Nothing
#' Information-based generalized Robinson–Foulds distances
#'
#' Calculate tree similarity and distance measures based on the amount of
#' phylogenetic or clustering information that two trees hold in common, as
#' proposed in Smith (2020).
#'
#'
#' [Generalized Robinson–Foulds distances](https://ms609.github.io/TreeDist/articles/Robinson-Foulds.html#generalized-robinson-foulds-distances)
#' calculate tree similarity by finding an
#' optimal matching that the similarity between a split on one tree
#' and its pair on a second, considering all possible ways to pair splits
#' between trees (including leaving a split unpaired).
#'
#' The methods implemented here use the concepts of
#' [entropy and information](https://ms609.github.io/TreeDist/articles/information.html)
#' \insertCite{Mackay2003}{TreeDist} to assign a similarity score between each
#' pair of splits.
#'
#' The returned tree similarity measures state the amount of information,
#' in bits, that the splits in two trees hold in common
#' when they are optimally matched, following
#' \insertCite{SmithDist;textual}{TreeDist}.
#' The complementary tree distance measures state how much information is
#' different in the splits of two trees, under an optimal matching.

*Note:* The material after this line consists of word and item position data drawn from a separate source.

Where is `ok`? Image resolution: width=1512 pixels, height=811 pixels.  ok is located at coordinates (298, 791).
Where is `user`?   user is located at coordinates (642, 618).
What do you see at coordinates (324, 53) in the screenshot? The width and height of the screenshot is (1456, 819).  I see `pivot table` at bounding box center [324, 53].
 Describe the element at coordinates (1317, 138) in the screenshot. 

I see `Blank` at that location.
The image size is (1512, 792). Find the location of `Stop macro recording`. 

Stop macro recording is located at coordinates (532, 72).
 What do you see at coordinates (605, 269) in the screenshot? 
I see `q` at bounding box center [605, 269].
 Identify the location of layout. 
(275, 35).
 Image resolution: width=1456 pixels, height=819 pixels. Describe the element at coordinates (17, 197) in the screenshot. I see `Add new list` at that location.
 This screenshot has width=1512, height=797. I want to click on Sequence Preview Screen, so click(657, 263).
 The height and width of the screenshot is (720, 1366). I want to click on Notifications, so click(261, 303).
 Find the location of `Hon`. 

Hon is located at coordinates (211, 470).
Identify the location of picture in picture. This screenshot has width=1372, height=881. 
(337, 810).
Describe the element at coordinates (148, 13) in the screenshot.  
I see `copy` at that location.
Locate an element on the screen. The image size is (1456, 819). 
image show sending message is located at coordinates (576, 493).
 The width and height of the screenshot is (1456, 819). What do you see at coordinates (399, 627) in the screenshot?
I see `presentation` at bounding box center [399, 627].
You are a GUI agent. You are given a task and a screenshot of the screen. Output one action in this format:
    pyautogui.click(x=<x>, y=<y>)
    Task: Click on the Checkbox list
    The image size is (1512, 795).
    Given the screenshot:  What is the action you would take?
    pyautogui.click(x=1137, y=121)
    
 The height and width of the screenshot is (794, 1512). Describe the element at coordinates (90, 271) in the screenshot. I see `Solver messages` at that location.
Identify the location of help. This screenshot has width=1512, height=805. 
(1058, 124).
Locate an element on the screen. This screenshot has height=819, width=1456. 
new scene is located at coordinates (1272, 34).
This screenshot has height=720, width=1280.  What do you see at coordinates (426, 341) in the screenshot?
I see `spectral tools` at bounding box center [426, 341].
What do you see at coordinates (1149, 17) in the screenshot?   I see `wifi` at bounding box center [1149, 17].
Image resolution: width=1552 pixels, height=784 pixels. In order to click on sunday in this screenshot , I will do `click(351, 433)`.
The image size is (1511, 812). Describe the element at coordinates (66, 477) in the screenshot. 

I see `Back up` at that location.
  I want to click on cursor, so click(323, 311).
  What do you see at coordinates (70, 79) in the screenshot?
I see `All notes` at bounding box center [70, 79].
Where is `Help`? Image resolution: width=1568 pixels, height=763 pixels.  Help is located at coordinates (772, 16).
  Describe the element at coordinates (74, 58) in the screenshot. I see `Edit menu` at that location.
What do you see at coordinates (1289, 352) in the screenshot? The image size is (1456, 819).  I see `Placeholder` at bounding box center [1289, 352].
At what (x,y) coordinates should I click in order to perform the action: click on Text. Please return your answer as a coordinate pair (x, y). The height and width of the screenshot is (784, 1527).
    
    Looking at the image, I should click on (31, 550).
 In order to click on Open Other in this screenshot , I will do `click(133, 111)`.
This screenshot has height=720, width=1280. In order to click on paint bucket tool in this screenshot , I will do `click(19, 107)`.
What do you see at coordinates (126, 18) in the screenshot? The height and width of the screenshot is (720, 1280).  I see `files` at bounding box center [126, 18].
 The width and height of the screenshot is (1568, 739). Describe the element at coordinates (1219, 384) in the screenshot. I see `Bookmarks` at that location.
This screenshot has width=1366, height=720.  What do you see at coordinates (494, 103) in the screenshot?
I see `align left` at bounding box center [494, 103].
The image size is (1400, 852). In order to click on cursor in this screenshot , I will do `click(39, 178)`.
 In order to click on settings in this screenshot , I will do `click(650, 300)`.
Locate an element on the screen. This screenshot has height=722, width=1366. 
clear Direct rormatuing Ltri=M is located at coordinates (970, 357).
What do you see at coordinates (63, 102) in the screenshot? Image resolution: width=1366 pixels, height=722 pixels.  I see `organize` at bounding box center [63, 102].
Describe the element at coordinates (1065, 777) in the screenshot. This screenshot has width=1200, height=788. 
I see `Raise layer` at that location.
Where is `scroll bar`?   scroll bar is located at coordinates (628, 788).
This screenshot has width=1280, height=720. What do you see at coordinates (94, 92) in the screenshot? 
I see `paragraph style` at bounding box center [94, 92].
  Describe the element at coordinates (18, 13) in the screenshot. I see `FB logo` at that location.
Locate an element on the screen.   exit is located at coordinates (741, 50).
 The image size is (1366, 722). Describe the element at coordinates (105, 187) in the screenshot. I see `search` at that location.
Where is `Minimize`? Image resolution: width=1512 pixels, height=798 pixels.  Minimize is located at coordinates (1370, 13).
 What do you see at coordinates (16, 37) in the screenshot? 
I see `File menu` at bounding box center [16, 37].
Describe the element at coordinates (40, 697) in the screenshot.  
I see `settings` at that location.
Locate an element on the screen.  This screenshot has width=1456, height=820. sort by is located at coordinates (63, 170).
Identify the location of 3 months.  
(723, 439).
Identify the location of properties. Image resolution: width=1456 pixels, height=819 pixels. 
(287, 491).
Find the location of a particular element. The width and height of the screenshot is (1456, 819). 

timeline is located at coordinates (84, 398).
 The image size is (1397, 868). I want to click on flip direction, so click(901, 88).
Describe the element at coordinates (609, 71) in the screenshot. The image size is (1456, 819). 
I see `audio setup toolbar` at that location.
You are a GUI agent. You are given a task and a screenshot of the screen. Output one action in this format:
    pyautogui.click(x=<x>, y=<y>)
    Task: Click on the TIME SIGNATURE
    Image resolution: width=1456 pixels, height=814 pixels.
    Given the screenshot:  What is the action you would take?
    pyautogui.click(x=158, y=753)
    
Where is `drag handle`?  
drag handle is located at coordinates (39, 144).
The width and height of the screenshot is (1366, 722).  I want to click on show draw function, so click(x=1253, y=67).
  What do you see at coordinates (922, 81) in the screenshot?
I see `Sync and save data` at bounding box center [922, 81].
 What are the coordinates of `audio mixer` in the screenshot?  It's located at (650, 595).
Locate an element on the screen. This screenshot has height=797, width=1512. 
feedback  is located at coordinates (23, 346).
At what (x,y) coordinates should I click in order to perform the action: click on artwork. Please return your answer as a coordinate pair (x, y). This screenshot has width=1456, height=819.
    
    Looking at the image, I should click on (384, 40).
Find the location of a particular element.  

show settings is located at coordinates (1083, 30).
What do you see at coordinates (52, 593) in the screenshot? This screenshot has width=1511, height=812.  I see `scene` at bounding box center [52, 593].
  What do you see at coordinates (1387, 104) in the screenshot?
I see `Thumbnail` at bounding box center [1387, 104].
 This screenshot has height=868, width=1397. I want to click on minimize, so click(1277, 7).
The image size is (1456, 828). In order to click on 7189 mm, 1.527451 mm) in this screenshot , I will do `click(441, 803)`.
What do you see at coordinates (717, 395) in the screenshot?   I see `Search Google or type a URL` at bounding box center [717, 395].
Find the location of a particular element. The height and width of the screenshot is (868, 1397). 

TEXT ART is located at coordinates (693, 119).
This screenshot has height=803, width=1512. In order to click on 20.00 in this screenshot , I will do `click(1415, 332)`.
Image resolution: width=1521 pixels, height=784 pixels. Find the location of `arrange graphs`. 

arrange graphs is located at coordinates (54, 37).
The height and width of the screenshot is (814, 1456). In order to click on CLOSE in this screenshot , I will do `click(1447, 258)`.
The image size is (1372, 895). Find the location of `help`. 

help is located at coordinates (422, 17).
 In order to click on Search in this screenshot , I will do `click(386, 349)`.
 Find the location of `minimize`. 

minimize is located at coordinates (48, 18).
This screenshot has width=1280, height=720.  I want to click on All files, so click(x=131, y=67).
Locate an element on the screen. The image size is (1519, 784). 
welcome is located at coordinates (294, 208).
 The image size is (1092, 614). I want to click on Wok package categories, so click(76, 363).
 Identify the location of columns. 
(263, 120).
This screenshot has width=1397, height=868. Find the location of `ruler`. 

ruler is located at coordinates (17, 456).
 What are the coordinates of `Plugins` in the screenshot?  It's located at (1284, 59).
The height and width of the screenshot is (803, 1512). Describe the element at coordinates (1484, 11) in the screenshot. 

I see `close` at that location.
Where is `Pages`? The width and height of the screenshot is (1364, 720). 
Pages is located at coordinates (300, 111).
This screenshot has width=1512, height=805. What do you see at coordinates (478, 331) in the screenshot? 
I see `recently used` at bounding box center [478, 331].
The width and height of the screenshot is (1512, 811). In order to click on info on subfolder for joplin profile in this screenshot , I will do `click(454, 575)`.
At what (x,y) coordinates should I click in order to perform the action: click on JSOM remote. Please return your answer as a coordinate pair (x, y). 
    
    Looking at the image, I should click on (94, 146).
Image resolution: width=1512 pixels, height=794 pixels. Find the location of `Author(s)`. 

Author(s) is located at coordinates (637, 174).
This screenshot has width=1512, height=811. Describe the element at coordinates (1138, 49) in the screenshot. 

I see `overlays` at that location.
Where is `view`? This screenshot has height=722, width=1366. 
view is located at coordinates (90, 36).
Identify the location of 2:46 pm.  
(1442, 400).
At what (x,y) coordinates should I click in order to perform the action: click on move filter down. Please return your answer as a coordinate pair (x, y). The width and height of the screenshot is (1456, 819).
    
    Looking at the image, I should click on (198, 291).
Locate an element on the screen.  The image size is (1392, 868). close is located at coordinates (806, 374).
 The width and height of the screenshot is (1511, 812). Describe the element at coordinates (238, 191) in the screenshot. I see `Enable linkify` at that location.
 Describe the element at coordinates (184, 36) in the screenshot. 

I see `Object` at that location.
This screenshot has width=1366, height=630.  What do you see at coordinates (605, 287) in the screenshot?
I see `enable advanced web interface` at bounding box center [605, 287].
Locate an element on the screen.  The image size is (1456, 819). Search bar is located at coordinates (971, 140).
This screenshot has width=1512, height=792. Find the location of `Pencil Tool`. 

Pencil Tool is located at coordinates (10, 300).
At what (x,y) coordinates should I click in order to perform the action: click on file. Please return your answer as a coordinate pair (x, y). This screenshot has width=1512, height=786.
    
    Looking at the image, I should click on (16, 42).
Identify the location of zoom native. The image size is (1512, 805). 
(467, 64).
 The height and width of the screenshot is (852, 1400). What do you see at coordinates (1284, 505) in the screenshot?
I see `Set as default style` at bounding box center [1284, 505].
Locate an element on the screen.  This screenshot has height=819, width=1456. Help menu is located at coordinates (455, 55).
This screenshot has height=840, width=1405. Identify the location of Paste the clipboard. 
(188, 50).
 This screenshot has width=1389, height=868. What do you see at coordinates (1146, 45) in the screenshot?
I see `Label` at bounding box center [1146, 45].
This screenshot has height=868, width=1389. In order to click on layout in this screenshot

#' Where trees contain different tips, tips present in one tree but not the
#' other are removed before each comparison (as by definition, the trees neither
#' hold information in common nor differ regarding these tips).
#'
#' # Concepts of information
#'
#' The phylogenetic (Shannon) information content and entropy of a split are
#' defined in
#' [a separate vignette](https://ms609.github.io/TreeDist/articles/information.html).
#'
#' Using the mutual (clustering) information
#' \insertCite{Meila2007,Vinh2010}{TreeDist} of two splits to quantify their
#' similarity gives rise to the Mutual Clustering Information measure
#' (`MutualClusteringInfo()`, `MutualClusteringInfoSplits()`);
#' the entropy distance gives the Clustering Information Distance
#' (`ClusteringInfoDistance()`).
#' This approach is optimal in many regards, and is implemented with
#' normalization in the convenience function `TreeDistance()`.
#'
#' Using the amount of phylogenetic information common to two splits to measure
#' their similarity gives rise to the Shared Phylogenetic Information similarity
#' measure (`SharedPhylogeneticInfo()`, `SharedPhylogeneticInfoSplits()`).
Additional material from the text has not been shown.